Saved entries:
··········

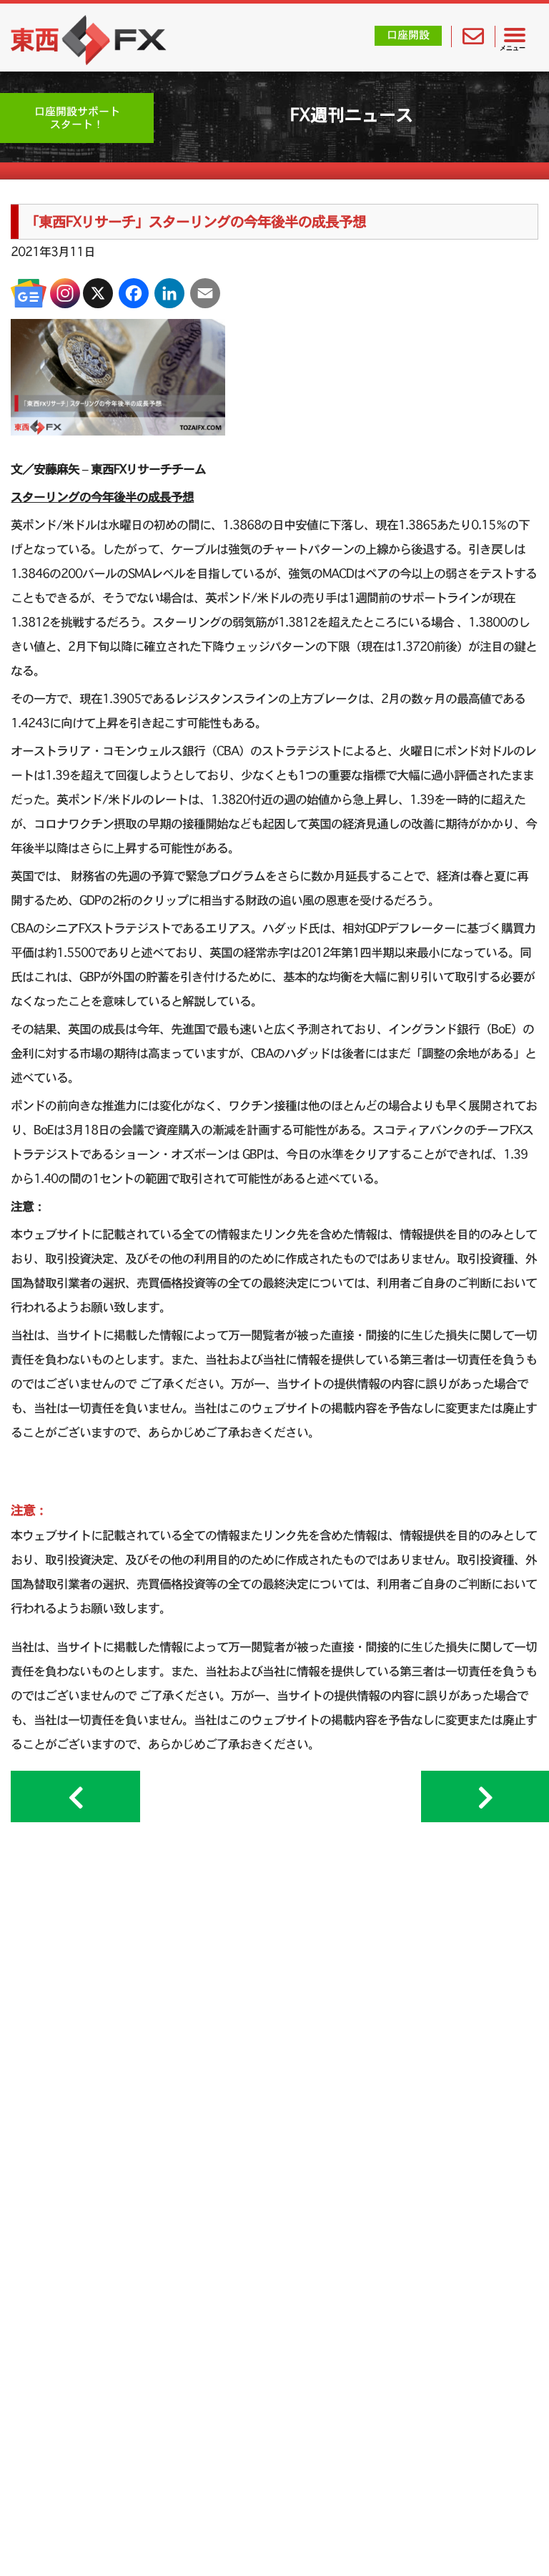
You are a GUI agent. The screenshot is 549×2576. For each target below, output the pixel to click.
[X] (98, 293)
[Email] (205, 293)
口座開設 (408, 34)
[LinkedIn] (169, 293)
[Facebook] (134, 293)
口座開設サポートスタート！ (77, 117)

··········

## Exercise directions
Your response must reproduce every line of the data exactly, with images omitted.

## Solved exercise
You are a GUI agent. The screenshot is 549×2576. For each target below, output the pixel to click.
[X] (98, 293)
[Email] (205, 293)
口座開設 (408, 34)
[LinkedIn] (169, 293)
[Facebook] (134, 293)
口座開設サポートスタート！ (77, 117)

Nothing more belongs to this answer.